The conclave is the third edition of a recurring state-level platform designed to showcase investment opportunities in emerging technologies. The scale of activities — 51 in number — signals a broader and more structured outreach compared to earlier editions.
Policy Backdrop
The conclave draws on a layered policy foundation. The India Semiconductor Mission, launched in 2021, provides central government incentives for chip manufacturing and design units, giving states like Madhya Pradesh a framework to pitch to semiconductor investors. The Madhya Pradesh Industrial Promotion Policy 2022 further included dedicated provisions for IT parks and electronics manufacturing clusters.
Madhya Pradesh has been actively working to diversify its economy beyond traditional sectors such as agriculture and conventional manufacturing. The state is competing with Karnataka, Telangana, and Tamil Nadu — which have historically dominated GCC and data centre investments — by offering tailored state-level incentives alongside central production-linked schemes.
Stakeholders and Impact
The primary beneficiaries, if investment proposals materialise, would be technology professionals, youth seeking employment, and domestic and global tech investors looking for new destinations in central India. The projected 35,000 jobs would represent a meaningful addition to the state's formal technology workforce, a segment that has remained smaller than in southern tech corridors.
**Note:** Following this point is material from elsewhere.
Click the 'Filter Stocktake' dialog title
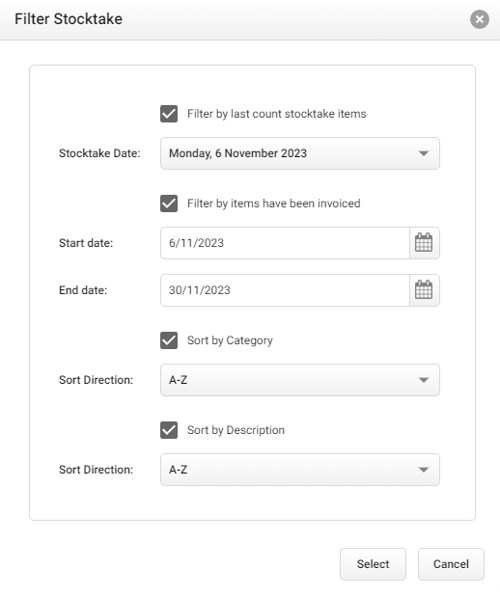The height and width of the screenshot is (596, 500). pyautogui.click(x=68, y=19)
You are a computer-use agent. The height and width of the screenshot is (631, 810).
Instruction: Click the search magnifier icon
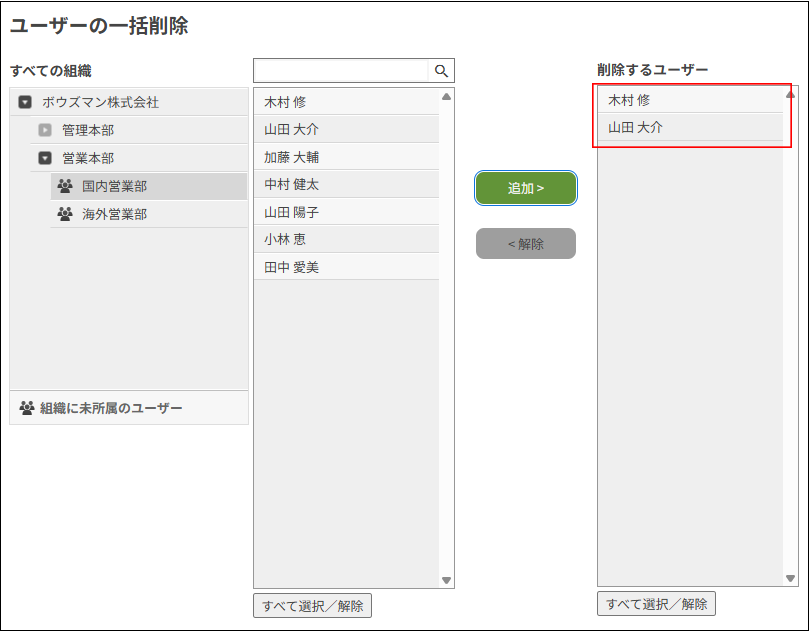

For the broader Indian technology ecosystem, Madhya Pradesh's push reflects a national trend of sub-national governments competing aggressively for high-value digital economy investments. GCCs in particular have emerged as a priority target, as they bring stable, high-skill employment and anchor longer-term technology ecosystems in host cities.
What's Next
The immediate focus will be on signed Memoranda of Understanding and concrete capital deployment commitments that emerge from the conclave's 51 activities. Observers will watch whether specific semiconductor fabrication or GCC projects are formally announced and whether they are subsequently incorporated into the state's next industrial policy update.
The involvement of MAPIT as the coordinating agency suggests that post-conclave follow-up on investor commitments will be channelled through an established institutional mechanism, lending the process a degree of administrative continuity beyond the event itself.